***** ENTRIES PROVIDED
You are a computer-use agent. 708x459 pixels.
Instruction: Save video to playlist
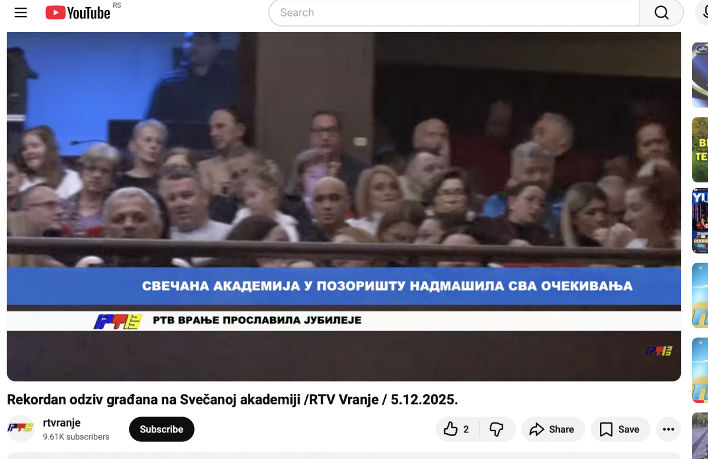pyautogui.click(x=620, y=430)
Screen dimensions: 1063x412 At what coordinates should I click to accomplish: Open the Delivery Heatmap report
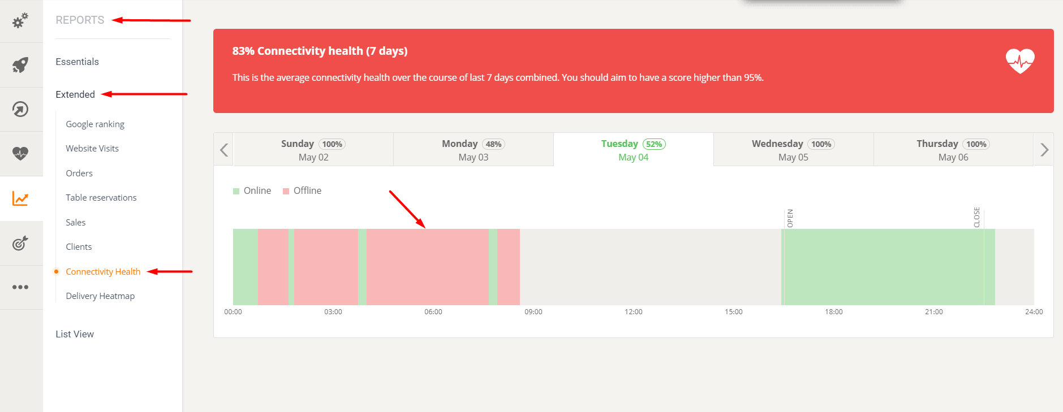100,296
**********
> **TASK GOAL**
Output every record above verbatim, excluding images.

> **ANSWER BELOW**
You are a computer-use agent. 708x459 pixels.
Instruction: Save video to playlist
pyautogui.click(x=620, y=430)
Screen dimensions: 1063x412 At what coordinates should I click to accomplish: Open the Delivery Heatmap report
100,296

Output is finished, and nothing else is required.